Fast-forward to 8:30PM, same night, post-soccer practice, post-late supper, post-bedtime snack. Carrie folds two giant baskets of clean laundry at the dining-room table. At the other end of the table, her family enjoys a games night: Settlers of Catan. (Carrie doesn’t enjoy playing games, so this is not quite as unfair a set-up as it sounds.) An hour passes, perhaps more than an hour. The game ends. The laundry is folded, carried to rooms, placed into drawers. Carrie glances into the hamper in the upstairs hallway. It’s already nearly full.
(Solutions, friends? How does your family handle its dirty laundry? Help wanted. xo, Carrie)
Thursday, Jun 19, 2014 | Good News, Kids, Morning, Parenting, Play, Running, Spirit, Work |

Pouring my coffee this morning, I thought, this is my favourite moment of the day — the smell of the warm coffee, the anticipation of sitting down at my computer and tasting the first sip.
But then it occurred to me that my day is full of favourite moments.
Some are ritualistic in their daily repetition, such as the cup of coffee.
Others alight out of the blue, like sitting beside CJ on the stairs well after his bedtime while he tries to remember what worry he was going to ask me about, what worry is keeping him from staying in his bed and falling asleep, his face in profile to mine, fixed in thought, and it feels like I could go on looking at him forever without ever tiring of the sight of him in the late-evening half-light coming through the window. At last he says: “Why do we have to lose our baby teeth and then grow adult teeth? Why aren’t we just born with adult teeth?”
This is my favourite moment. And this. And this.
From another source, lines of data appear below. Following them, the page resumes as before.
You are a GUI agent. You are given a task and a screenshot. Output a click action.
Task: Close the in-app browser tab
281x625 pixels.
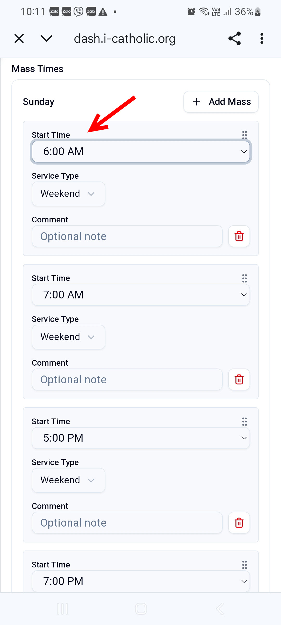tap(19, 39)
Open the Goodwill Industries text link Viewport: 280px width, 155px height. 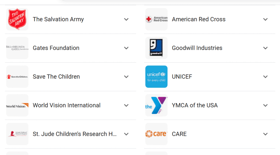(197, 48)
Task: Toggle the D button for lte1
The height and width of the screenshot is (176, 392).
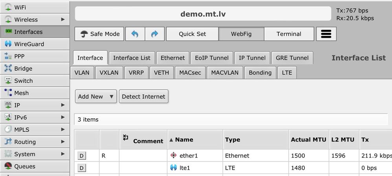Action: pos(81,168)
Leaping in the air to cheer my daughter who is suddenly rocketing into second place with a pure blast of speed as she comes around the bend at the end of the 800-metre race. Somehow, on the straightaway, her face turns toward mine, from the track to the stands, and it feels like our eyes lock and I can see the fatigue caused by her effort, and I am telling her that she can keep going, she can do it, and she is telling me that she already knows this, wordlessly, and the image becomes fixed in my mind in a way that feels quite permanent.
An email out of the blue from a senior editor at a major Canadian magazine, asking me to consider writing for them — goosebumps.
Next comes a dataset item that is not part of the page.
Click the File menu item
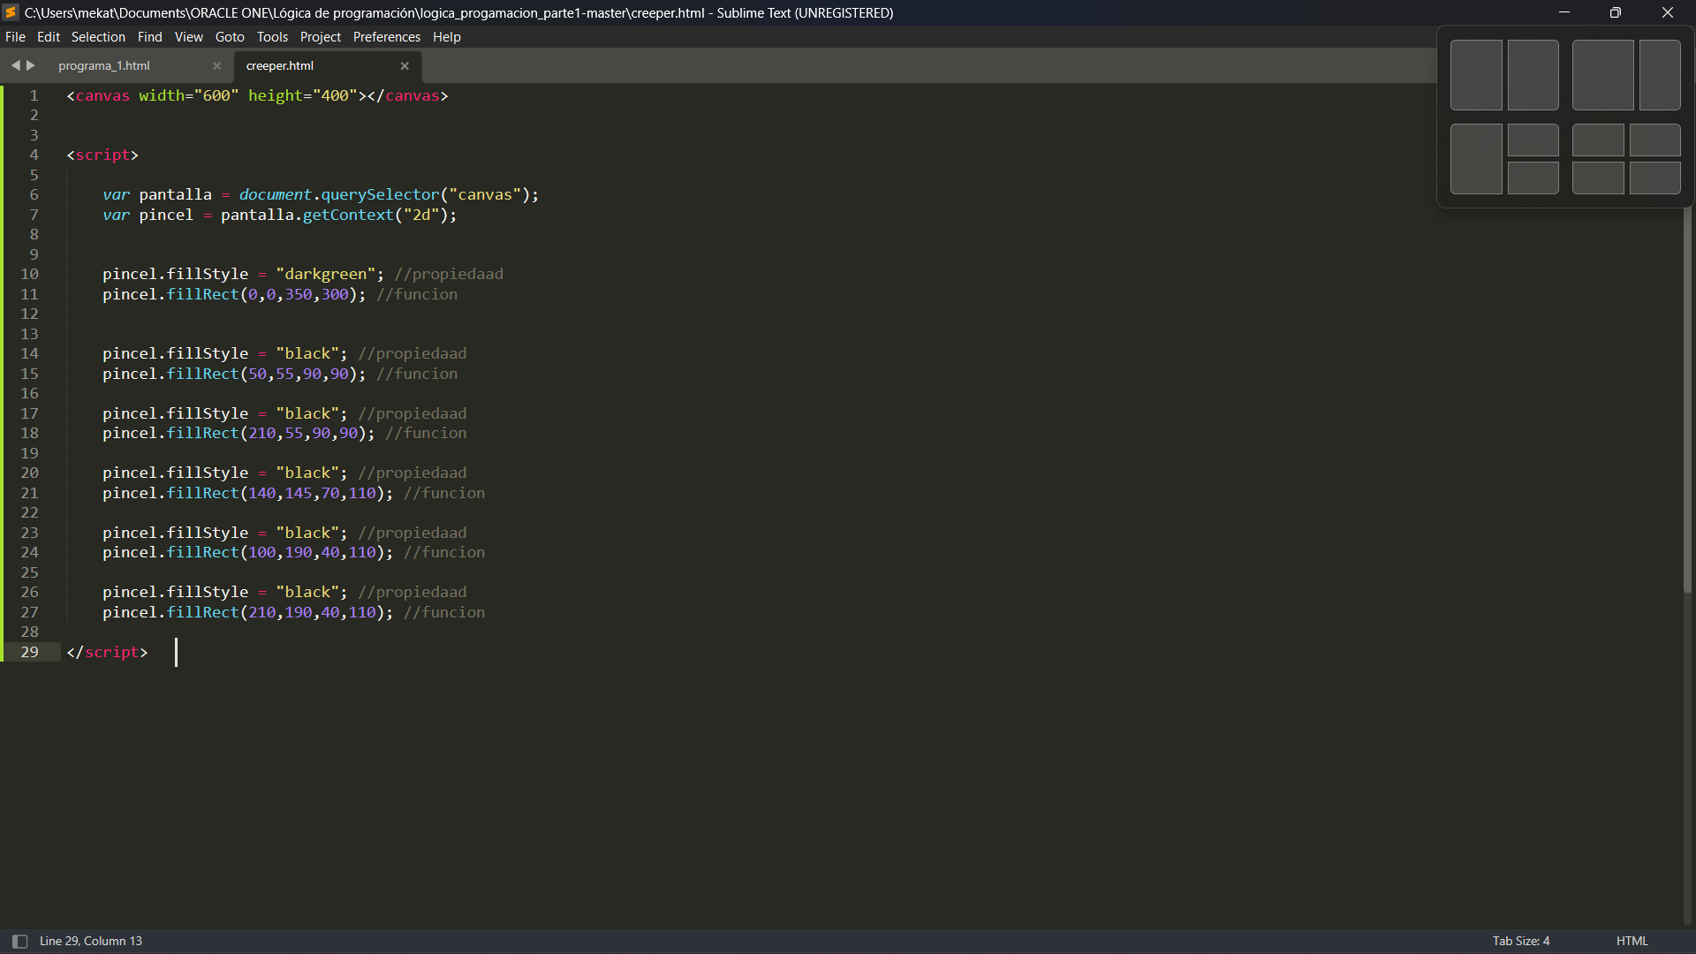 [15, 36]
The light in the early morning as we approach solstice.
The scent of peonies in bloom.
Talking to a loved one, even though they’re not having a good day, knowing a loved one feels comfortable talking to me, even though they’re not having a good day.
Seeing a 4:10-kilometre split while out-running a thunder storm at soccer practice. Saying to my daughter after we’ve dashed to the car through driving rain, now I’m going to go for an under 4-minute kilometre. Just one. And she says, you can do it!
And anything seems possible.
Tuesday, May 27, 2014 | Birthdays, Fun, Kids, Parenting, Photos, Play, Soccer |

That thing woven into her hair is a dandelion. Yesterday, at recess, she and her friends celebrated a completely invented ritual called The Commencement of the Dandelion Festival.
She tells me this, and then she heads off to play a soccer game.
On his 13th birthday, Kevin and I take him out for lunch. (Fries with gravy, a milkshake, and a banquet burger.)
Also on his 13th birthday, his soccer team wins their game, and AppleApple and I pick up a cake from DQ on our way home from her game. He mentions that it’s been a great birthday.

It’s around 9:30 PM when we gather to blow out the candles. For some of us, DQ cake is supper.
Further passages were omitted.